── Given data
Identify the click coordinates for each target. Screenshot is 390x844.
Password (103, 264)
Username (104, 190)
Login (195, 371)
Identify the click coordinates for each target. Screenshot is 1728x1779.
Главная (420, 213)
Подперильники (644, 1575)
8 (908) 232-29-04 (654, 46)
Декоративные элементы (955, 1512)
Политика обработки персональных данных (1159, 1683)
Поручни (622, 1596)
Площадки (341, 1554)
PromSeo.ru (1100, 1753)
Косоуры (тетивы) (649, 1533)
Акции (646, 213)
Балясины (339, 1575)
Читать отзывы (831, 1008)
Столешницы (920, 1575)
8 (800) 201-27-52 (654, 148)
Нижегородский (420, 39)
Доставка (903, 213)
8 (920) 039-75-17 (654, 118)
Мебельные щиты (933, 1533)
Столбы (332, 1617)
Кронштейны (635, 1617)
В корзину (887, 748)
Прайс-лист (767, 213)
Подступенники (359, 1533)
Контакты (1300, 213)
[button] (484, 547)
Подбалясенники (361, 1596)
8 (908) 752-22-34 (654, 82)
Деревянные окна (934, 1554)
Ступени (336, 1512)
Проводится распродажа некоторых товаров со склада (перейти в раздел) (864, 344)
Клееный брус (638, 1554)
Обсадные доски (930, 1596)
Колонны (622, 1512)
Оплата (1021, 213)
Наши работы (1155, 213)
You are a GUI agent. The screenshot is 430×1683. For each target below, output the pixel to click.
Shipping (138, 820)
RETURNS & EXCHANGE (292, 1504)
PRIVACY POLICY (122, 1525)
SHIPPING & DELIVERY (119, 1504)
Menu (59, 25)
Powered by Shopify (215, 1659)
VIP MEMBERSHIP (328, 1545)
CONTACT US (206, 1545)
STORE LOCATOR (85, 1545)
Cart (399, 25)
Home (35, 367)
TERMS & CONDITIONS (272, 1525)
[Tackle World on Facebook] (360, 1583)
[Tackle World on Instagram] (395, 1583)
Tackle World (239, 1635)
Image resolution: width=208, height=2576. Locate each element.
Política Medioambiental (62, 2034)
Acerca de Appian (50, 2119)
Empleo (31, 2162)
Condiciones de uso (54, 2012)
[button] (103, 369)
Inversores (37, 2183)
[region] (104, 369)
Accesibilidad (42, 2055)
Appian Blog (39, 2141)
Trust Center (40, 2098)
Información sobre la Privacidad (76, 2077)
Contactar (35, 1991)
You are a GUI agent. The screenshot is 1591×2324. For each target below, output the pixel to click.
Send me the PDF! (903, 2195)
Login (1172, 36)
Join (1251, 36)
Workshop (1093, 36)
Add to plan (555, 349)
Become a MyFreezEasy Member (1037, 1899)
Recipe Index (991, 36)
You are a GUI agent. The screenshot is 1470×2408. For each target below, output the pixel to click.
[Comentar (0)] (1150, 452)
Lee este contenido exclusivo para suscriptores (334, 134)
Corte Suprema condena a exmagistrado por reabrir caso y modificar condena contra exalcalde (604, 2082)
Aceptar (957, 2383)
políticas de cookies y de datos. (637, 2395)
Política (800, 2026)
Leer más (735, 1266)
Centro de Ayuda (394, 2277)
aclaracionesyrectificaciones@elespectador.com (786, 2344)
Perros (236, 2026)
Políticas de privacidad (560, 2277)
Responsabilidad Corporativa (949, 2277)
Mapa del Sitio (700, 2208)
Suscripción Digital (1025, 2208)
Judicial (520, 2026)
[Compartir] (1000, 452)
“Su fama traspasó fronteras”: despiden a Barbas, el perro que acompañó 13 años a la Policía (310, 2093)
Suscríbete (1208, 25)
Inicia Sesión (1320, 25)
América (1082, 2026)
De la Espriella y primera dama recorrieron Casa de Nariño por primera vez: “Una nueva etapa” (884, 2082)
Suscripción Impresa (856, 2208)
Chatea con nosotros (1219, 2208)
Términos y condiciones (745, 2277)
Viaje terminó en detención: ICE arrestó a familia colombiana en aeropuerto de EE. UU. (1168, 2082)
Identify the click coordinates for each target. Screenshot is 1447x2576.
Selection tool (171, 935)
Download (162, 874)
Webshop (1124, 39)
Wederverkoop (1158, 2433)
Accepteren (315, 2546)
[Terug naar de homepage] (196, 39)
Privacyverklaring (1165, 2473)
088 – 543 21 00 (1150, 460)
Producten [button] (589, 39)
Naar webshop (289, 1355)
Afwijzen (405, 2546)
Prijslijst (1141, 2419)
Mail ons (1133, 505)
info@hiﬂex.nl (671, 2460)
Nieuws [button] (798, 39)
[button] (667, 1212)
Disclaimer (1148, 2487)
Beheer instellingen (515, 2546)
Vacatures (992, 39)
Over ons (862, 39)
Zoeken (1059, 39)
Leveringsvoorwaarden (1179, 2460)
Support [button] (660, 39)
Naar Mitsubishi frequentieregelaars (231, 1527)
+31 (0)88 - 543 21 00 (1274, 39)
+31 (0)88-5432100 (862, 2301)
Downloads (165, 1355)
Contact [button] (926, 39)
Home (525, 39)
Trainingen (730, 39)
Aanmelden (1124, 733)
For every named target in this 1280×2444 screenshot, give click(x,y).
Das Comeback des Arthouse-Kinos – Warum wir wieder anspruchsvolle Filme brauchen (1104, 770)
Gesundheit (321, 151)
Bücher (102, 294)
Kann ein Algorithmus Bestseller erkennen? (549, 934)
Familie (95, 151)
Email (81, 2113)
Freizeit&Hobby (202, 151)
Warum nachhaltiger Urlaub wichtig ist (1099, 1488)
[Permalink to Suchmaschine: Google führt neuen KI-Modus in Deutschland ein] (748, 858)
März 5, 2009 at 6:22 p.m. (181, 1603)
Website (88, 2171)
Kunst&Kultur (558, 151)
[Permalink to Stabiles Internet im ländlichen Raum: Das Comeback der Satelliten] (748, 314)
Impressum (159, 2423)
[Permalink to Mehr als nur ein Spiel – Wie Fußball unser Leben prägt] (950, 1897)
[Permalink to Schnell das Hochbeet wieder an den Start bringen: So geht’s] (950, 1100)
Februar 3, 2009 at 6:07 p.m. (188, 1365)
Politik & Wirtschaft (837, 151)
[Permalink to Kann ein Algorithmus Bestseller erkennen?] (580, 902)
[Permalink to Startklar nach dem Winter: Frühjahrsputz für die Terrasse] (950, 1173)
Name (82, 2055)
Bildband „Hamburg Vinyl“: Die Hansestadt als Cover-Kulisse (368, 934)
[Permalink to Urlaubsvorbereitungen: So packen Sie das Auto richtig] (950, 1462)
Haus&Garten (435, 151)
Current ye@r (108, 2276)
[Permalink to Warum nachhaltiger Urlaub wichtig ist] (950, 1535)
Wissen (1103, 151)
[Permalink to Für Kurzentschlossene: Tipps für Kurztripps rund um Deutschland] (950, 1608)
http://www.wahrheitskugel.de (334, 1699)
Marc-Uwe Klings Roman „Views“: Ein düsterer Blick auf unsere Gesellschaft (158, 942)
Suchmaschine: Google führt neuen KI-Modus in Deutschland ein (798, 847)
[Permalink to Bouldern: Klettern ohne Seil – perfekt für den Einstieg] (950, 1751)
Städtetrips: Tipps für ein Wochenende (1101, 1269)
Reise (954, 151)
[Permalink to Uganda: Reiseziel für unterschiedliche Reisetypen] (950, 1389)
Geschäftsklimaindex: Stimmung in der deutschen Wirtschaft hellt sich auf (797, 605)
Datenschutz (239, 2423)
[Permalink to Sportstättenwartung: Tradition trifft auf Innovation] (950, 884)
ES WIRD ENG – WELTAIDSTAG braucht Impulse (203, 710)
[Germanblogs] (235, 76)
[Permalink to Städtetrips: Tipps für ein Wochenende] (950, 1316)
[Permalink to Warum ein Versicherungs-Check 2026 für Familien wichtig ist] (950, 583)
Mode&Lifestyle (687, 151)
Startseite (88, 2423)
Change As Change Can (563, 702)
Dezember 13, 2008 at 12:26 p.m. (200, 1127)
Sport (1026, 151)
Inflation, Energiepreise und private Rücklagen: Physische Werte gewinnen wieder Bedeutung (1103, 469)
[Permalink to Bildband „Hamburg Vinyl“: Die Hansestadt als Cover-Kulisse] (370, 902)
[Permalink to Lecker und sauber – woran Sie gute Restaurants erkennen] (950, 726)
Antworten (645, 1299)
────
■ **Task to carry out**
Starting at the top of the data above, repeat every line exactly until the line containing "Декоративные элементы (955, 1512)" has been given, then stop.

■ **Response below**
Identify the click coordinates for each target. Screenshot is 390x844.
Password (103, 264)
Username (104, 190)
Login (195, 371)
Identify the click coordinates for each target. Screenshot is 1728x1779.
Главная (420, 213)
Подперильники (644, 1575)
8 (908) 232-29-04 (654, 46)
Декоративные элементы (955, 1512)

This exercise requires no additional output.